## Исходный фрагмент
"""
Сценарий мы написали вместе с моим приятелем Микки Роузом. Нам очень нравилась идея, сценарий тоже получился смешной. Я дал его британскому режиссеру Вэлу Гесту: мне казалось, что сценарий его заинтересует. Вэл Гест был режиссером той части «Казино „Рояль"», в которой я снимался. Тогда я даже не мечтал, что кто-нибудь предоставит мне возможность самому снять этот фильм. Гест ответил, что сценарий ему понравился, но кинокомпания не хочет его брать. Тогда я показал сценарий Джерри Льюису, у него на тот момент уже был огромный опыт в комедийном жанре. Ему тоже понравился сценарий, но кинокомпания опять была против. На какое-то время проект подвис.
Вы обратились к Джерри Льюису, потому что знали его режиссерские работы?
Я видел его фильмы и находил там очень смешные моменты. Нельзя сказать, что я был поклонником его фильмов в целом, но самого Джерри я считал невероятно талантливым. Я думал, если мне его удастся заполучить в качестве постановщика, получится здорово. В любом из его фильмов, даже в провальном, в силу природной одаренности Джерри было несколько изумительных сцен, определенных энергией его таланта.
Мне очень нравятся его ранние режиссерские работы. У него сильная зрительная интуиция, всегда продуманные структура и композиция фильмов.
Да, что бы он ни ставил, он ставил мастерски. Но мне истории, к которым он приложил руку, казались уж слишком инфантильными. Хотя его часть работы, режиссура, всегда была хороша.
В итоге фильм все-таки сняли.
Да, в это время образовалась новая кинокомпания, «Паломар пикчерз», – компания небольшая, никаких связей с большими, знаменитыми режиссерами у них не было. Они только начинали. Представители компании спросили, смогу ли я сделать этот фильм с небольшим бюджетом – меньше миллиона долларов. Я согласился, и они решили попробовать. Они знали меня как автора фильма «Что нового, киска?», они знали, что я писал для театра, что я делал кабарешные номера. Им все это было симпатично, я производил впечатление вполне ответственного человека, на растратчика не был похож. Так что они решили попробовать. И попробовали. В «Паломар пикчерз» работали очень интеллигентные люди, никаких проблем у меня с ними не было. Мне дали полный карт-бланш. Абсолютную свободу действий. Мне ни в чем не мешали, я смонтировал фильм так, как хотел, сделал все, что считал нужным. Работать с ними было очень приятно. И с тех пор у меня уже никогда не было проблем с кинокомпаниями с точки зрения творческой свободы.
Сценарии ваших первых двух фильмов, «Хватай деньги и беги» и «Бананы», писались в соавторстве с Микки Роузом. Расскажите, пожалуйста, о нем.
"""
## Задания к упражнению
- 1) Ответьте на вопросы по исходному фрагменту:
(a) С кем был написан сценарий?
(b) Как называлась новая кинокомпания, которая взялась за фильм?
(c) Какой бюджет фильма назвали представители этой компании?
- 2) Перепечатайте из исходного фрагмента текст начиная со слов «Я видел его» и заканчивая словами «всегда была хороша.».

## Листинг данных
"""
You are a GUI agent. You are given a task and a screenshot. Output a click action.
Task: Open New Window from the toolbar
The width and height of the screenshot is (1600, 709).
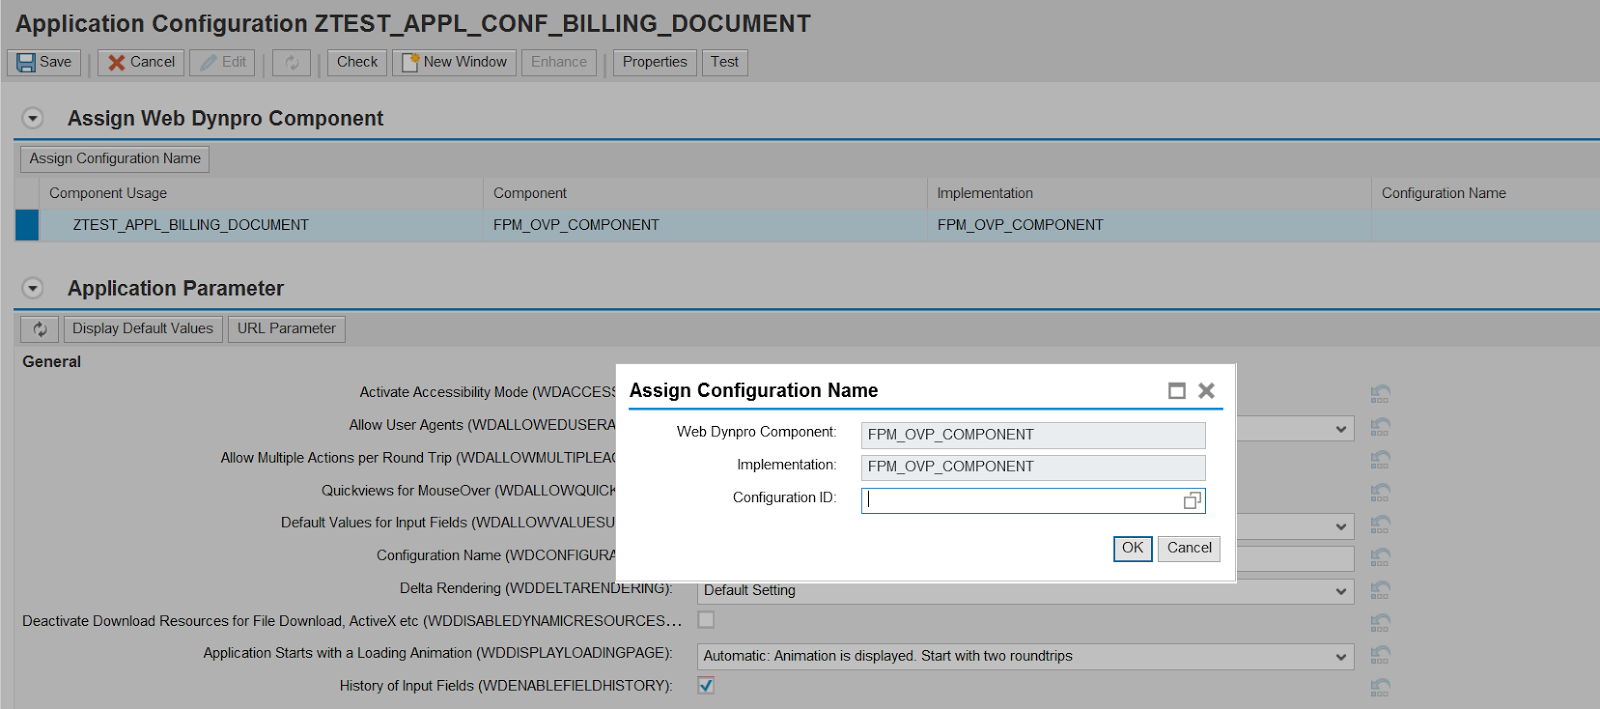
"""
## Ответы к заданиям
- 1)
(a) С Микки Роузом.
(b) «Паломар пикчерз».
(c) Меньше миллиона долларов.

- 2)
Я видел его фильмы и находил там очень смешные моменты. Нельзя сказать, что я был поклонником его фильмов в целом, но самого Джерри я считал невероятно талантливым. Я думал, если мне его удастся заполучить в качестве постановщика, получится здорово. В любом из его фильмов, даже в провальном, в силу природной одаренности Джерри было несколько изумительных сцен, определенных энергией его таланта.
Мне очень нравятся его ранние режиссерские работы. У него сильная зрительная интуиция, всегда продуманные структура и композиция фильмов.
Да, что бы он ни ставил, он ставил мастерски. Но мне истории, к которым он приложил руку, казались уж слишком инфантильными. Хотя его часть работы, режиссура, всегда была хороша.